# any guesses now on foaling date?pics



## lamoncha lover (Mar 1, 2009)

jj..due sometime. I would post pictures of her privates as they are a bit swollen and elongated..but guess that may be tacky for on her..venture to guess?


----------



## lamoncha lover (Mar 1, 2009)

jewel..she is rapidly getting a bag...clear liquid a lil sticky eassily expressed. big change from yesterday and today. Slight change in private area..but not much
think i will be cancelling my plans for the weekend?


----------



## countryfied2011 (Jul 5, 2011)

> venture to guess


When you least expect it....:hysterical: 

I don't know how many sleepless nights I had with my mares...finally I started sending them to a foaling barn and let them watch the cameras all night..

Hope everything is uneventful...and you have a nice healthy foal.
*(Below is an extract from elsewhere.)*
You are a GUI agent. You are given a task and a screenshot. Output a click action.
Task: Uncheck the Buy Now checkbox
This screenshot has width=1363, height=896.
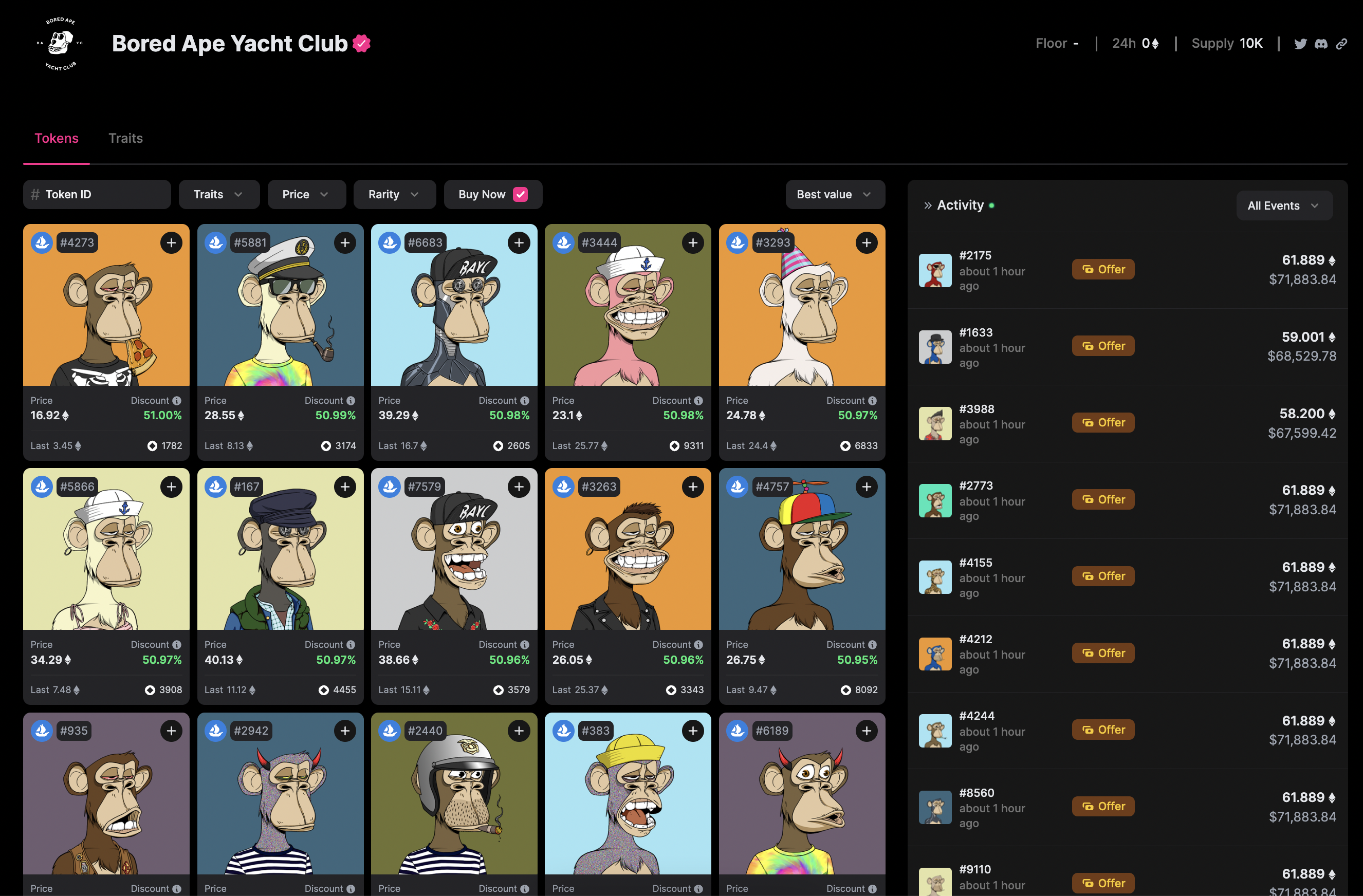(x=520, y=195)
Edited to add...Pretty girl!


----------



## sidepasser (May 10, 2002)

Not ready yet. I would not say that she would be ready for the next ten days. The milk will be "milky" and taste sweet - yes I said TASTE. 

She doesn't have the looseness around the tail head that I would associate with foaling that is imminent. On either side of her tail head, she would be very loose with the tail head prominent. I would need to see the vulva to determine how that plays in but since you did not show her "bits" it is hard to say. Judging by her bag, I would say you have at a few days to two weeks to go. Can't really say because I can not see her lady bits.


----------



## peteyfoozer (Nov 23, 2012)

when they first start waxing the 'wax' building on the end of the teats is opaque. When it turns honeycolored, she will foal within 18 hours.


----------



## Oregon Julie (Nov 9, 2006)

peteyfoozer said:


> when they first start waxing the 'wax' building on the end of the teats is opaque. When it turns honeycolored, she will foal within 18 hours.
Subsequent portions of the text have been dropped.